1. I have purchased so acrylic tumbers from allstitch but they are so expensive so if anyone finds a better wholesaler please let me know.
2. I tried regular glitter fabric but it seemed to be to thick to put inside the tumbler so I ordered glitter cardstock and I am going to experiment with heat pressing.worth a try though
3. Anyone know a wholesale blank pen provider?


----------



## StarlightTshirts (Dec 24, 2010)

I don't know a blank pen provider, but I am interested to hear how your experiment turns out. They look neat!


----------



## sjidohair (Apr 9, 2008)

The glitter mugs are inserts,, 
the top part screws off, and you insert a glitter sheet of choice, I have heat press in the past as there is no paper backer in case water would get into the insert area,, and damage the glitter or the inside,,,

I do not have my dist on hand,, but if anyone does please post it up, for others,, to see.
You can also Custom create some cool effects with these.
by layering heat press vinyl and or rhinestones for the inserts..

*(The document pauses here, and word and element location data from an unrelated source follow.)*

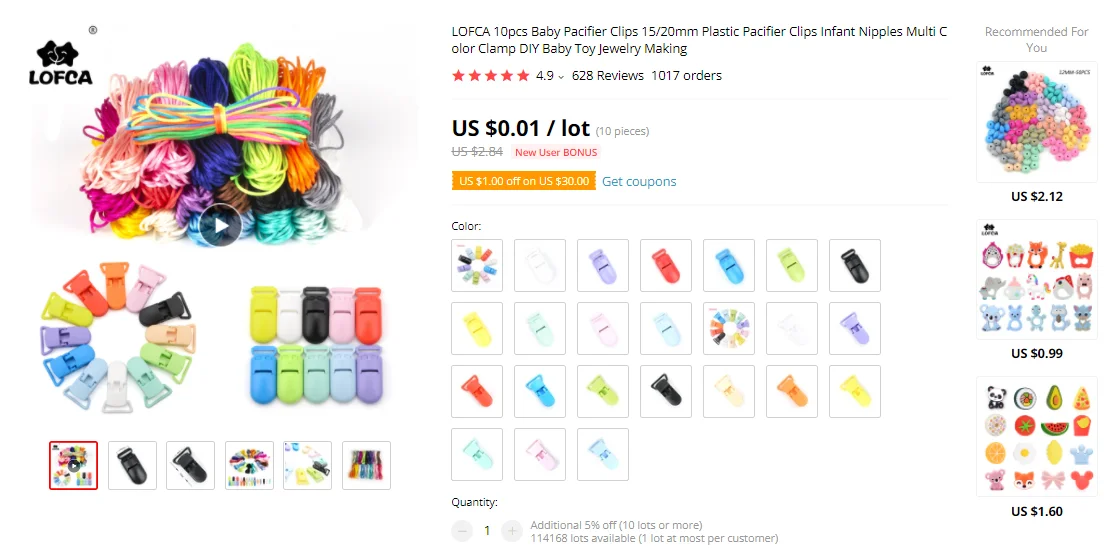Choose the purple clip color in first row
The height and width of the screenshot is (560, 1114).
point(602,265)
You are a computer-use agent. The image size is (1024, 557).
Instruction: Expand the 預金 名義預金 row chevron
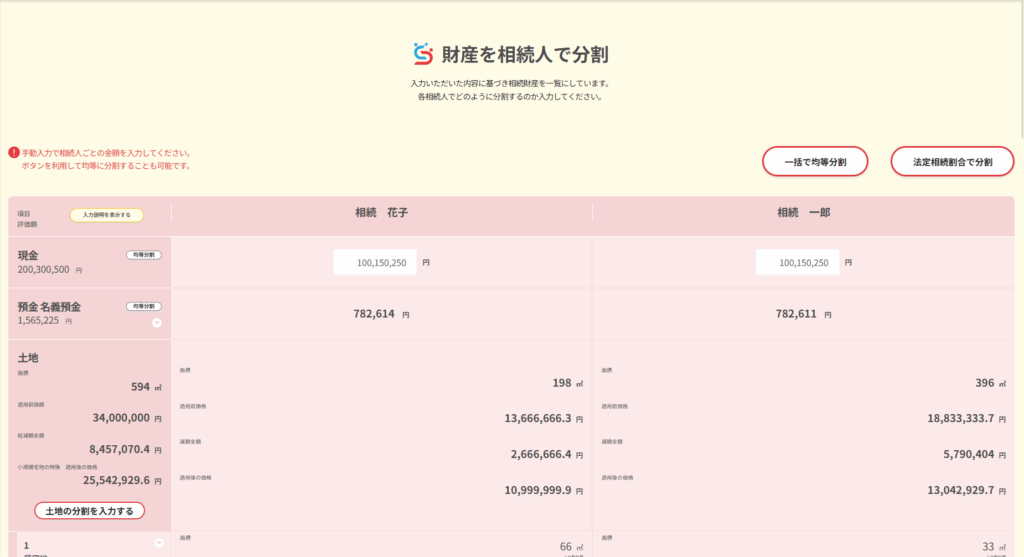pyautogui.click(x=157, y=322)

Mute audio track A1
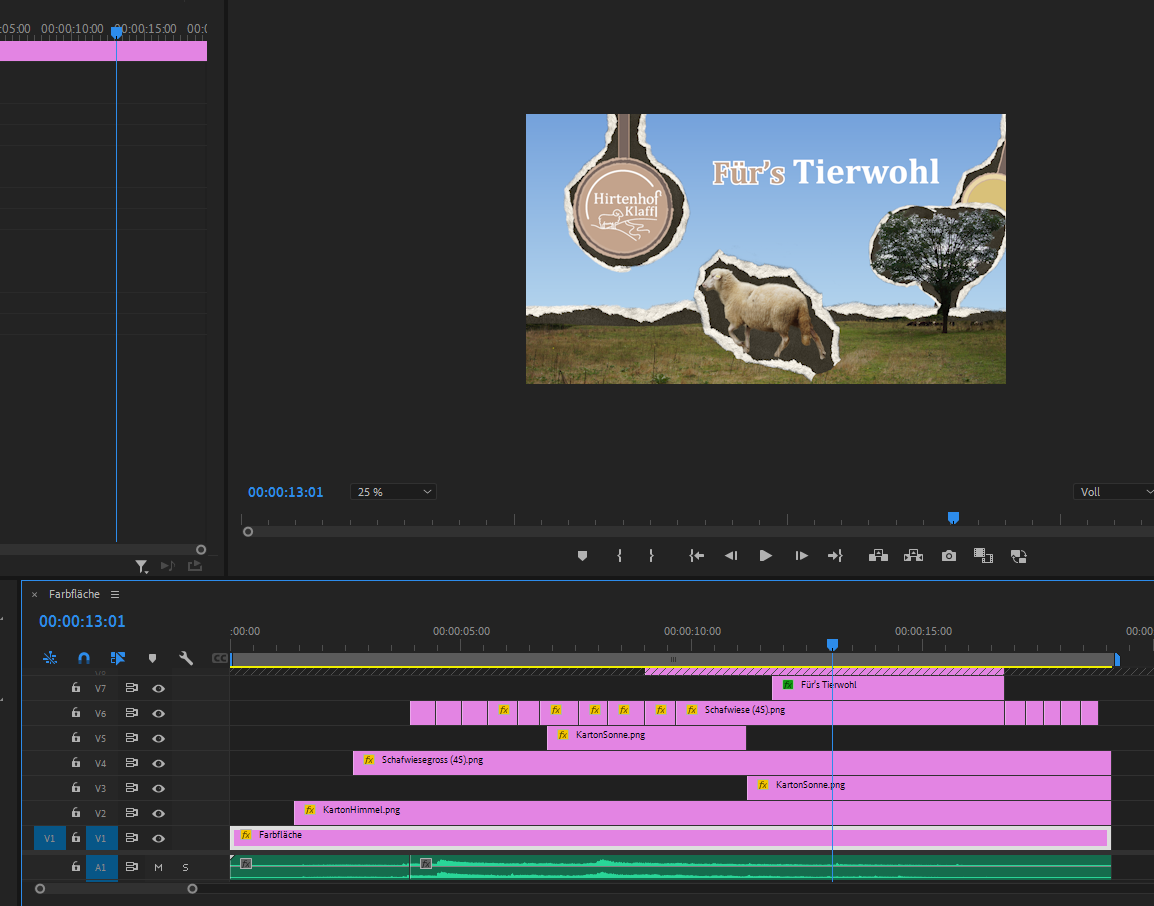coord(158,867)
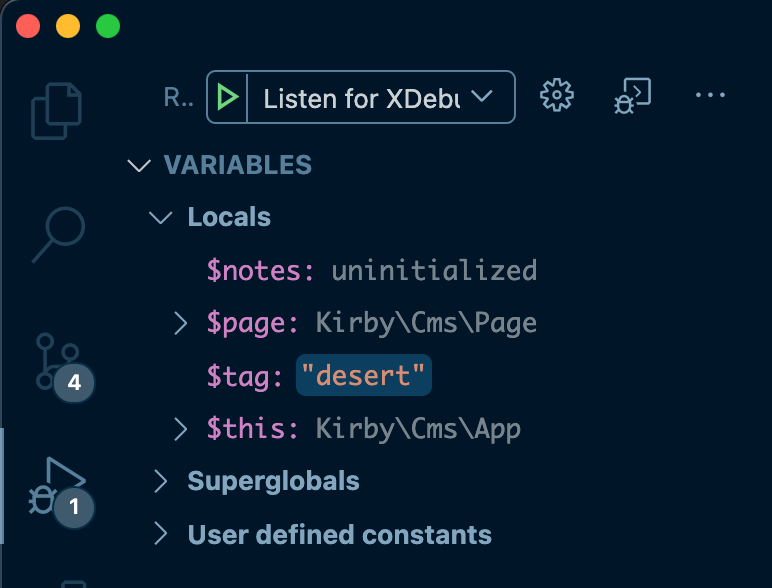Image resolution: width=772 pixels, height=588 pixels.
Task: Click the highlighted "desert" value
Action: tap(364, 376)
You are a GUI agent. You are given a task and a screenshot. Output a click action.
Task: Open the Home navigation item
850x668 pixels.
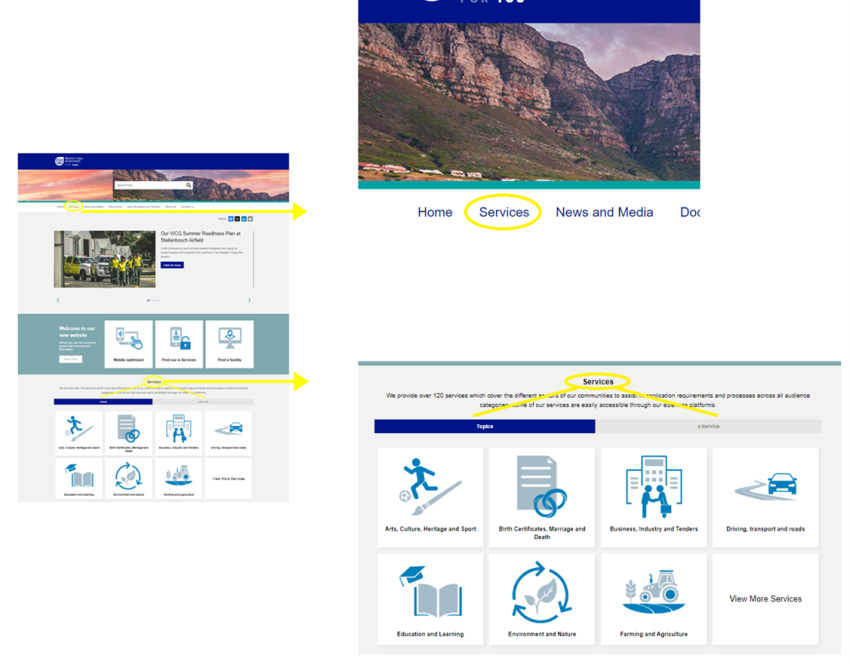tap(435, 212)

I use a heat press backer sheet non paper when pressing layers,,, so it does not stick to the heat press.

MMM
Sandy Jo


----------



## dan-ann (Oct 25, 2007)

great website


----------



## Leg cramps (Feb 9, 2009)

I agree.very cool.what did it for me was the martini reciepe section.I was a bartender once upon a time and have write alot of my reciepes down and actually sell them.I like how they marketed thier product with the reciepes very clever!site is very well put together.somebodys got their poo together.Eric


----------



## allhamps (Mar 15, 2007)

I don't know the quality of these, but here is a website with some insert mugs that were not too expensive, and might work as test examples.

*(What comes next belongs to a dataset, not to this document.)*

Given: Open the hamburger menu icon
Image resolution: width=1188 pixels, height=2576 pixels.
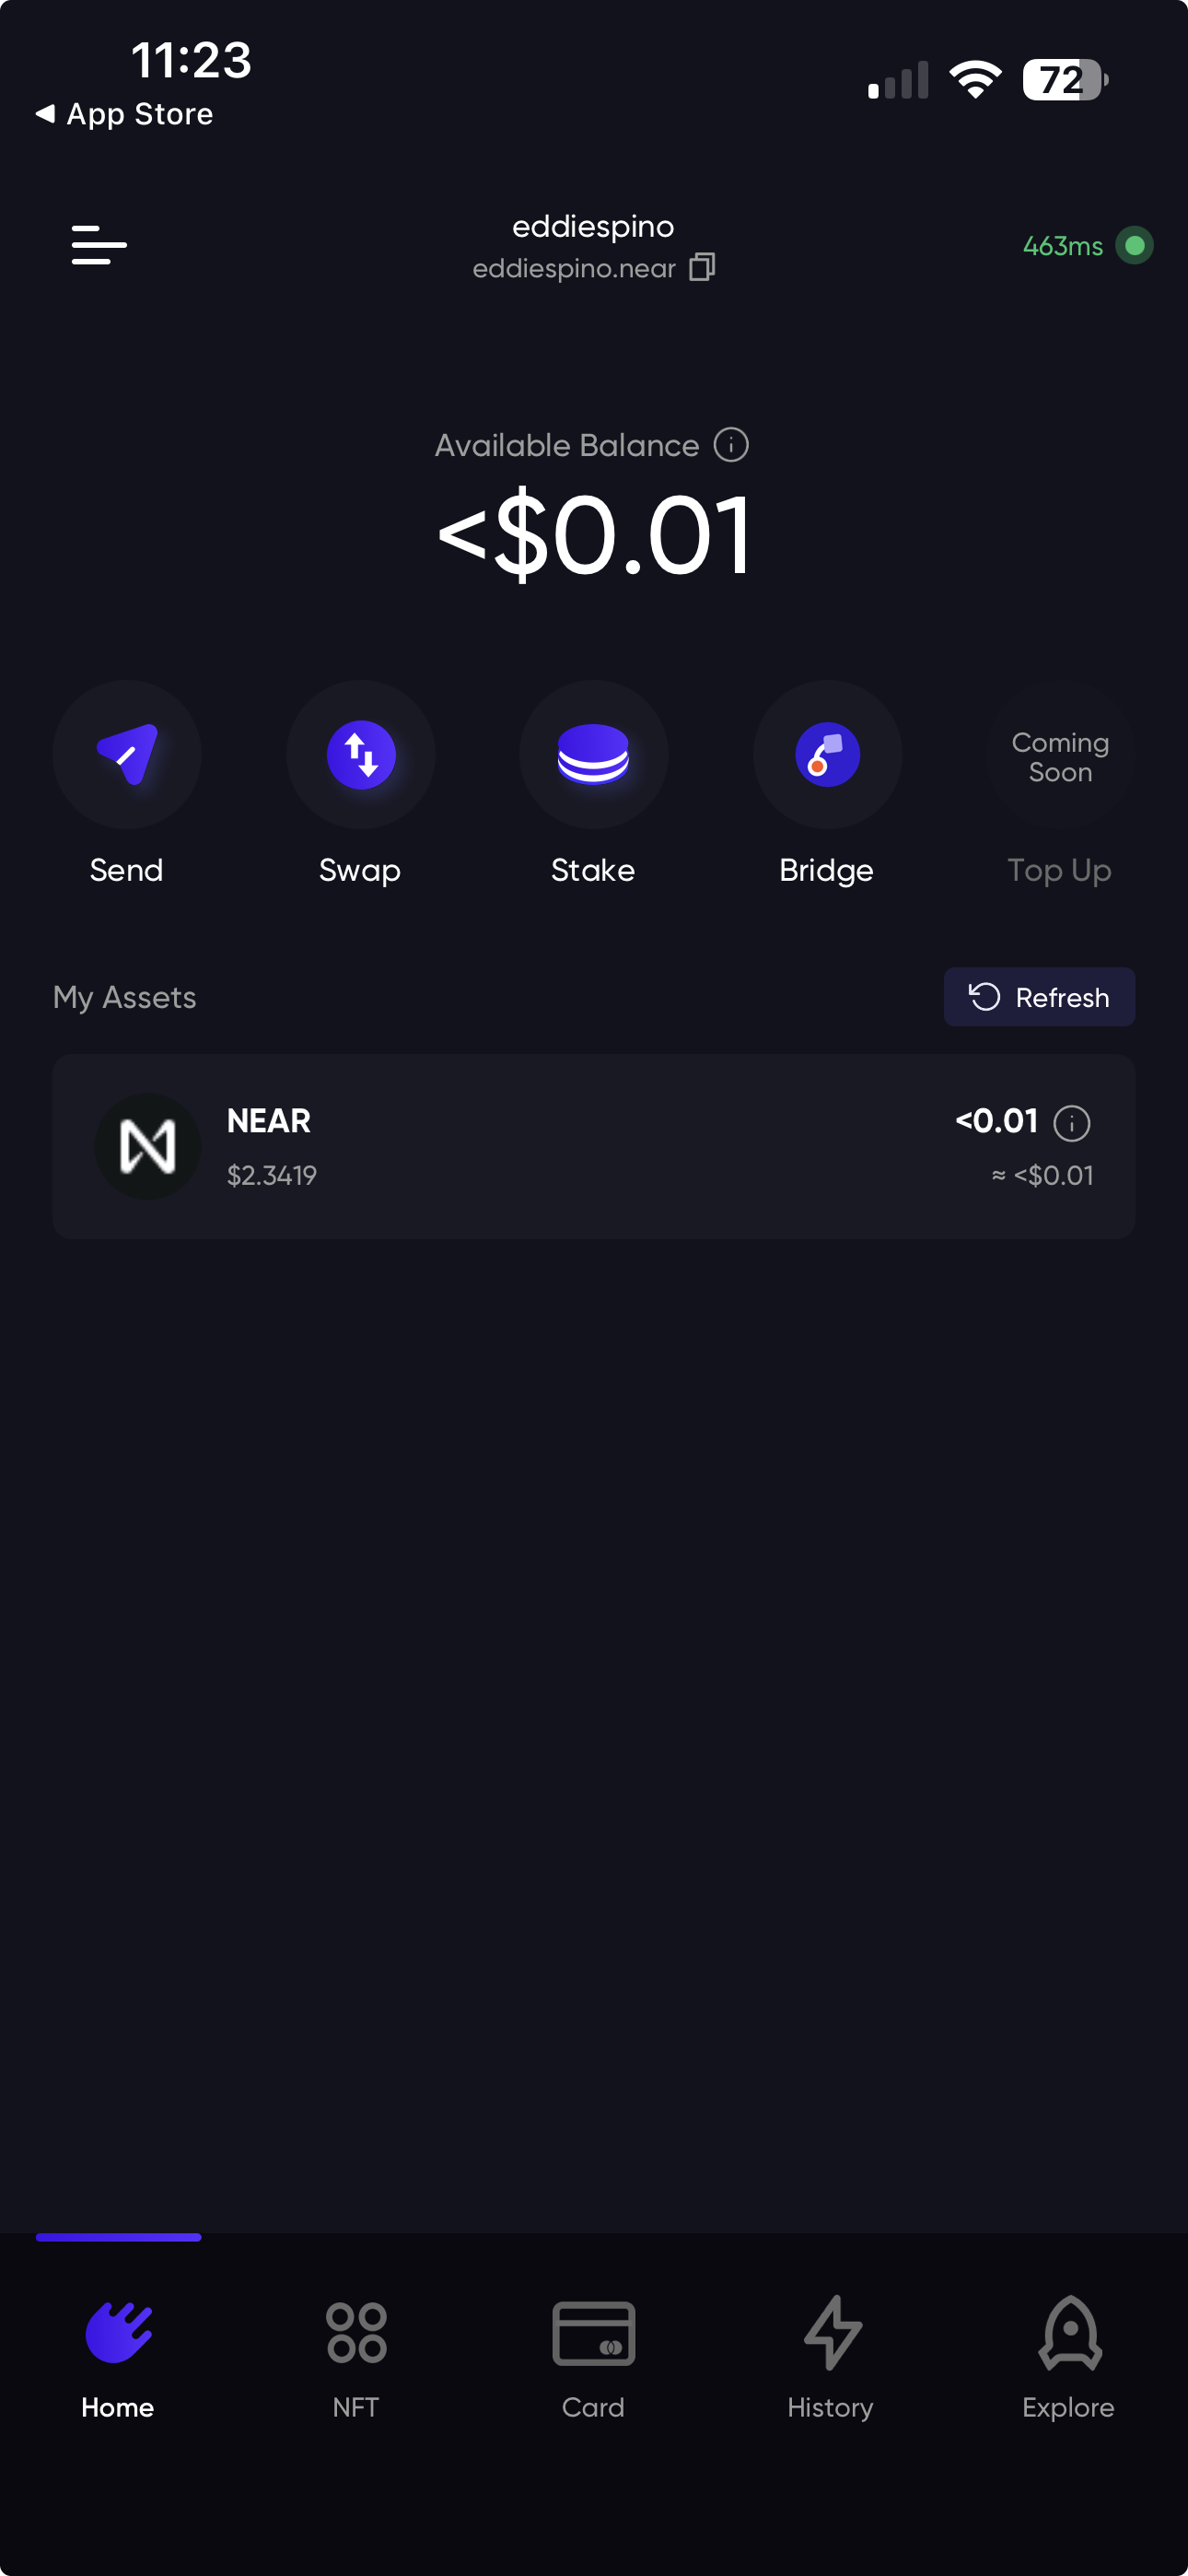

Paper Insert Travel Mugs, Photo Travel Tumblers, Full color Travel Mugs, Custom Printed Travel Mug


----------



## msracefan (Nov 24, 2010)

Nice website. A lot of cool things.


----------



## idelements (Feb 3, 2009)

You realize this company is a ASI supplier, correct? So they sell to distributors at a discount. You would have to contact them and find out what their requirements are to become a distributor. Some suppliers require you to be an ASI or SAGE member...some don't. 

We are members of SAGE (which in my opinion is better than ASI).


----------



## heattransfers (Aug 5, 2009)

i am very interested in the Rhinestone Glitter Travel Mugs. i had a customer is looking for it but i don't know how to make it. hope to get more information here!


----------



## crcrhinestones (Apr 6, 2010)

i love the mugs


----------



## agensop (Dec 11, 2008)

sage? never heard of that one, i am familiar with the other 2...




idelements said:


> You realize this company is a ASI supplier, correct? So they sell to distributors at a discount. You would have to contact them and find out what their requirements are to become a distributor. Some suppliers require you to be an ASI or SAGE member...some don't.
> 
> We are members of SAGE (which in my opinion is better than ASI).


----------



## idelements (Feb 3, 2009)

agensop said:


> sage? never heard of that one, i am familiar with the other 2...


SAGE 

Much better than ASI in my opinion


----------



## charles95405 (Feb 1, 2007)

Obbproducts ...In your efforts to self promote is tiresome. even on a 3 yr old thread. Why not take a moment to read the rules for the forum


----------